— Exercise description —
Only the lines containing "computer" belong in the answer; find them in the material below.

— Data section —
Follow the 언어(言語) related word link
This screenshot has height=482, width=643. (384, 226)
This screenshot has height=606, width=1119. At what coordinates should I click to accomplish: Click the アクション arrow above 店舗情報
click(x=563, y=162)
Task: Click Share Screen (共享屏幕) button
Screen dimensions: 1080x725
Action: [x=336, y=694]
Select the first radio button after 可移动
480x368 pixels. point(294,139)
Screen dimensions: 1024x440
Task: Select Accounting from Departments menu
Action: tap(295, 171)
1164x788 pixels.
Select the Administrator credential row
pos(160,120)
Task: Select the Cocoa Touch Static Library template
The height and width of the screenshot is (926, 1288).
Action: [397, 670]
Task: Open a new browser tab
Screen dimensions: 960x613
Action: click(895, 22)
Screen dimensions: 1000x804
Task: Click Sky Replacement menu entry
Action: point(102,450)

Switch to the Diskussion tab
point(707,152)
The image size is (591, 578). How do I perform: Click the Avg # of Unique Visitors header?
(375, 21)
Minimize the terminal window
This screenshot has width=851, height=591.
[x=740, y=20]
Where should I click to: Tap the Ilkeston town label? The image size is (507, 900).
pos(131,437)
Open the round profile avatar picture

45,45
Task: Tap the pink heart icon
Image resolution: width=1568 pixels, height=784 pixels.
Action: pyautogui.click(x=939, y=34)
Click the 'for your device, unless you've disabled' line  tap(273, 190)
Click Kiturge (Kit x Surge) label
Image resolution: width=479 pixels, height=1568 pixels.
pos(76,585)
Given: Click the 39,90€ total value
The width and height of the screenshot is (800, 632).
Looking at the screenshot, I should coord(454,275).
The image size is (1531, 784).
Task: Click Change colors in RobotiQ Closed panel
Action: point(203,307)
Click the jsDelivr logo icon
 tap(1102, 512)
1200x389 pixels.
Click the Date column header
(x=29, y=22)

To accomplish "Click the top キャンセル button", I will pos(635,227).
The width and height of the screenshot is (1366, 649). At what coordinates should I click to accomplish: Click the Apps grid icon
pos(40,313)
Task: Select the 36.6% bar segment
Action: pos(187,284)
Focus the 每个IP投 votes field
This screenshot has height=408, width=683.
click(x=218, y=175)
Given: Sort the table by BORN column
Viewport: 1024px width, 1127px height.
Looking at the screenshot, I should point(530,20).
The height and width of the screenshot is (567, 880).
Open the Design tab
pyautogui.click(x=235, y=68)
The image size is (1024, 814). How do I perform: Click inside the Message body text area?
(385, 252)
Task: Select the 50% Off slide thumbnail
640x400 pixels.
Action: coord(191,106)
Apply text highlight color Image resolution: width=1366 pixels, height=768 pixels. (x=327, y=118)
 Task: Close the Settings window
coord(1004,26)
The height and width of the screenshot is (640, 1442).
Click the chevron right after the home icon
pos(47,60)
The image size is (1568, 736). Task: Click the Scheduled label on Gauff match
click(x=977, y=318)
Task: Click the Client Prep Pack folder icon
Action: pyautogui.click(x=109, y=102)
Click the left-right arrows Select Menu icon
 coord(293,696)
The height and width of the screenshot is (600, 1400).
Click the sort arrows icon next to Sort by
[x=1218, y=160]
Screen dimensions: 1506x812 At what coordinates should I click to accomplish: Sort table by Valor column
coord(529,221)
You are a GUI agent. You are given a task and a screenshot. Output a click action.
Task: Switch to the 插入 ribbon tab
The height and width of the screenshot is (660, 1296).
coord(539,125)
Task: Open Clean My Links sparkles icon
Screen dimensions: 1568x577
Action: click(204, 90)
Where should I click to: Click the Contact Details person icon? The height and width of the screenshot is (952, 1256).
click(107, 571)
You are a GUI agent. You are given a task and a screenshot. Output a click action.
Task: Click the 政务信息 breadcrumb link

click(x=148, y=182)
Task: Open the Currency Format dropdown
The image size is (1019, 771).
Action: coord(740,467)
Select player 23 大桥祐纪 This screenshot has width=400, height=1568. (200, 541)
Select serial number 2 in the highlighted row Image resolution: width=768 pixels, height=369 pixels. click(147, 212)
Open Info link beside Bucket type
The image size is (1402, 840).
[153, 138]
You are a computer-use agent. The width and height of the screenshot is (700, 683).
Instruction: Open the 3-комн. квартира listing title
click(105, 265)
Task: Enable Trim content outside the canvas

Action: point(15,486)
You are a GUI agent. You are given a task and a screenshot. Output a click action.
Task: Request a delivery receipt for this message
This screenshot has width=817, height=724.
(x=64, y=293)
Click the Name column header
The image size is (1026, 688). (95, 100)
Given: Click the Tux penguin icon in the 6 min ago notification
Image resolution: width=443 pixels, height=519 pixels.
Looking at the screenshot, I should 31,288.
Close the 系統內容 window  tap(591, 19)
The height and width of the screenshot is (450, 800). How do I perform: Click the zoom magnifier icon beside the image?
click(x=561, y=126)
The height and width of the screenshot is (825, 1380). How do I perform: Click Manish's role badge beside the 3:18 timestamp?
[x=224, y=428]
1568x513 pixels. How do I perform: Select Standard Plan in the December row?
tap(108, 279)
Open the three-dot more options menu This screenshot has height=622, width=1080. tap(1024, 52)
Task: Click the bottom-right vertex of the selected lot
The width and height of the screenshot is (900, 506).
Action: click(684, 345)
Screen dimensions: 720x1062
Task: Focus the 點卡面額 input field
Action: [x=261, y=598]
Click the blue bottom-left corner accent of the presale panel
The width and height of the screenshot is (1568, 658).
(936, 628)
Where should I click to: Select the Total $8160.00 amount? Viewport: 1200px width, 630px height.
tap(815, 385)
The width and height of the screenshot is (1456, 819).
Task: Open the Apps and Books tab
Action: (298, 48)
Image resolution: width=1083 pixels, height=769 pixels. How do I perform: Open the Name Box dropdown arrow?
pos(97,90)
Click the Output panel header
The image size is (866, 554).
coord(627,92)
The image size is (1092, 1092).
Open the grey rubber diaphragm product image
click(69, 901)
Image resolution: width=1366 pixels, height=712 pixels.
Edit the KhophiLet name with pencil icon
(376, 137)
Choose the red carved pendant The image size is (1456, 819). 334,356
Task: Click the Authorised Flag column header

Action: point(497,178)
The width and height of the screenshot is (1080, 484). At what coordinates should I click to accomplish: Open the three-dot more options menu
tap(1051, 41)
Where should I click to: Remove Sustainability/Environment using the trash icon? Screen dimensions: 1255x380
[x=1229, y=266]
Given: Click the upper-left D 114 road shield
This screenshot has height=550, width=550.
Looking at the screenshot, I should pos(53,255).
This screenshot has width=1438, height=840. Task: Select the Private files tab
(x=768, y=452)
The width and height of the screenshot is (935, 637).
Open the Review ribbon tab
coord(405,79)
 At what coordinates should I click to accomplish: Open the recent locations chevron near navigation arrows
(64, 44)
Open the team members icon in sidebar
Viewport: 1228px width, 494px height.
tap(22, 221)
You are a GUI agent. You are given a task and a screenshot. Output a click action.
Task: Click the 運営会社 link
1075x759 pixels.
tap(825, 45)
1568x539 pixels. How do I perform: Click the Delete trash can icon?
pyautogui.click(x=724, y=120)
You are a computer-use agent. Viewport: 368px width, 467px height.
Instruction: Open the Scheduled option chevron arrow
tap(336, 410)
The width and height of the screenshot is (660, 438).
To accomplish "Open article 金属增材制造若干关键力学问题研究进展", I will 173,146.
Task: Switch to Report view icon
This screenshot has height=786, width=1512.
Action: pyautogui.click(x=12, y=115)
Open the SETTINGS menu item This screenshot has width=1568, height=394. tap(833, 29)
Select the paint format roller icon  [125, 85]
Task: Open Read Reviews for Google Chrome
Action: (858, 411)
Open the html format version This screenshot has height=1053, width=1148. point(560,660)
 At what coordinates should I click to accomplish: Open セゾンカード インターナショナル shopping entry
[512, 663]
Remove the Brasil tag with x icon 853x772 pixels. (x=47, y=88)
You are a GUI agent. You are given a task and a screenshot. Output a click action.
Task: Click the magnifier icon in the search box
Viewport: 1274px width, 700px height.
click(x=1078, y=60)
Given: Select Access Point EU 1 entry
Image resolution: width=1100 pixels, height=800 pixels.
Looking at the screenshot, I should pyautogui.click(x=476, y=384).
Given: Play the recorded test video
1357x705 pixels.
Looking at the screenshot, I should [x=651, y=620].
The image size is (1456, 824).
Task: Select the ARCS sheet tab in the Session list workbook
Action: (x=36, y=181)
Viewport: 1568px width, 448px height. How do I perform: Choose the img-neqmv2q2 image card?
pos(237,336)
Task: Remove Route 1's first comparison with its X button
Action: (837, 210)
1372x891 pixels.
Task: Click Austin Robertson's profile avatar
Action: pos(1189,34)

— Solution below —
You are a computer-use agent. The width and height of the screenshot is (700, 683).
You are a computer-use agent. Viewport: 368px width, 467px height.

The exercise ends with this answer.